Ia menilai, mahasiswa Unhan NTT sebenarnya sudah memiliki modal awal yang sangat unggul. Pola pembinaan di kampus ini telah membentuk kesiapan fisik dan mental yang matang untuk menghadapi tantangan zaman, serupa dengan sekolah-sekolah kedinasan lainnya.
Lebih lanjut, Bima mengajak para mahasiswa untuk meneladani tokoh-tokoh yang konsisten menjaga kedisiplinan. Baginya, mustahil seseorang mampu memimpin dan bekerja keras jika kondisi fisik dan mentalnya tidak prima.

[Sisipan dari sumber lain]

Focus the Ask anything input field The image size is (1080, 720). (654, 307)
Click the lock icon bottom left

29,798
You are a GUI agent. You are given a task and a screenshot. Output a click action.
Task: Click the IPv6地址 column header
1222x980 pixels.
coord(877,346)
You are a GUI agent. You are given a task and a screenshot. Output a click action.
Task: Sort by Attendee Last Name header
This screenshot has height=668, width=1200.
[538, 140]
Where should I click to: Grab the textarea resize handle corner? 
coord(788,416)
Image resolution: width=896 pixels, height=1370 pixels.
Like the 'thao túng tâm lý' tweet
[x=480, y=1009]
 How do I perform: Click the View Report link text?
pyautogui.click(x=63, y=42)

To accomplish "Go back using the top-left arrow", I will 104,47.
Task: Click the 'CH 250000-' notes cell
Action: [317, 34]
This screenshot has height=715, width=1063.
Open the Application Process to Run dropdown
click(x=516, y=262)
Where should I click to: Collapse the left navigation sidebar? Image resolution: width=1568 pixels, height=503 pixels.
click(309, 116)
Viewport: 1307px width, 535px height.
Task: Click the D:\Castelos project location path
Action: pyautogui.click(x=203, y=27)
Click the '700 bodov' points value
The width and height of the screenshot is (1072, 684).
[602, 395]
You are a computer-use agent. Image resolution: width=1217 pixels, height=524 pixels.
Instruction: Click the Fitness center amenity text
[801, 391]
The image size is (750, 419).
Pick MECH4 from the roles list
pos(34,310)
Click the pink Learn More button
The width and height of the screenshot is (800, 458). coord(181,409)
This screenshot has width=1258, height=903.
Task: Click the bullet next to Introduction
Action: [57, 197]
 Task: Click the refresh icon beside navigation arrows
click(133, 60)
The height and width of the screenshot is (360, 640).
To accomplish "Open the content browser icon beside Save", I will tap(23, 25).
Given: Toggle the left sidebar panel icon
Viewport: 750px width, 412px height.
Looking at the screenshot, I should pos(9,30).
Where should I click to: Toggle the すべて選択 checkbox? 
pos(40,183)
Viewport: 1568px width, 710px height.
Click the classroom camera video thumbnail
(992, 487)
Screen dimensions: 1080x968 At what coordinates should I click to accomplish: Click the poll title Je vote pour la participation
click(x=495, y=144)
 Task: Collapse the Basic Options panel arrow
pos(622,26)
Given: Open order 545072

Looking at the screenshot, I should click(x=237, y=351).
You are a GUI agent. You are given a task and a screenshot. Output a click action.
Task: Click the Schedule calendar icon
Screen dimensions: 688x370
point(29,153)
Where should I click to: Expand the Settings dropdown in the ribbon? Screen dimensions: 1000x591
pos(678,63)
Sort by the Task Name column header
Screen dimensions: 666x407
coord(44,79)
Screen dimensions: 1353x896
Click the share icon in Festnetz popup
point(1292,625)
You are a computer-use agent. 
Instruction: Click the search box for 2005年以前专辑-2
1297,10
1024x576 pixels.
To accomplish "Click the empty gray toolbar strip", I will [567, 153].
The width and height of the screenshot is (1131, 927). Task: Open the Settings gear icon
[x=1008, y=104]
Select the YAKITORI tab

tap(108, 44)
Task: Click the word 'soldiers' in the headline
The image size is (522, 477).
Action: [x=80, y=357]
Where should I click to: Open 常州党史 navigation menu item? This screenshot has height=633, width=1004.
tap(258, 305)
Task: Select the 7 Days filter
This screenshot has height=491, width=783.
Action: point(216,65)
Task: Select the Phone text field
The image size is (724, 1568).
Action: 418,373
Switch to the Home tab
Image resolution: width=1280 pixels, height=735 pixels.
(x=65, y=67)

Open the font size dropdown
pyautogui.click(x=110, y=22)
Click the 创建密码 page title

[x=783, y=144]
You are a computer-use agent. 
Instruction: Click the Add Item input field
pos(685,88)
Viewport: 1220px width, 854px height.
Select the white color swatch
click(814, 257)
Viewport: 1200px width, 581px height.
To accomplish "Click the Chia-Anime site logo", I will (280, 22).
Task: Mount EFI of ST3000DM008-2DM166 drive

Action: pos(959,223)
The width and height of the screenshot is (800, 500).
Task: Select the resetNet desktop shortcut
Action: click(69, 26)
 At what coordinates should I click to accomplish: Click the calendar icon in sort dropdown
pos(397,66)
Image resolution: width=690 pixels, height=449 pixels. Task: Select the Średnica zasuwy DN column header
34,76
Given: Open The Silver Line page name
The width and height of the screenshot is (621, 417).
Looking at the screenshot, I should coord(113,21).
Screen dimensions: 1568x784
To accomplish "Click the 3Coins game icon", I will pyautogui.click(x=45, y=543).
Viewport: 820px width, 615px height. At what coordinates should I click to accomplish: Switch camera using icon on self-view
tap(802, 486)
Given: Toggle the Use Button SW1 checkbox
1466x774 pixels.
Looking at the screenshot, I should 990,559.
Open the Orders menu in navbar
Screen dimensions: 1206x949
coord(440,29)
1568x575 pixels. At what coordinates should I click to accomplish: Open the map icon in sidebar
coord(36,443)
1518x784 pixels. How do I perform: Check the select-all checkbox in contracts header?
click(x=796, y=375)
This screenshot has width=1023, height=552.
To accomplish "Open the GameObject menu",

Di akhir arahannya, Wamendagri berpesan agar para mahasiswa tidak menyia-nyiakan kesempatan emas menempuh pendidikan di Unhan. Ia meminta mereka mempertahankan disiplin hingga lulus, serta bijak dalam membangun lingkungan pergaulan.
”Tetap dalam orbit para pemimpin. Rawatlah, ini kalian semua saling merawat. Lihat kanan kalian, lihat kiri kalian, dan selalu ingat, sahabat-sahabatnya. Ini harus di lingkaran yang saling menolong-menolong dalam kebaikan,” pungkas Bima.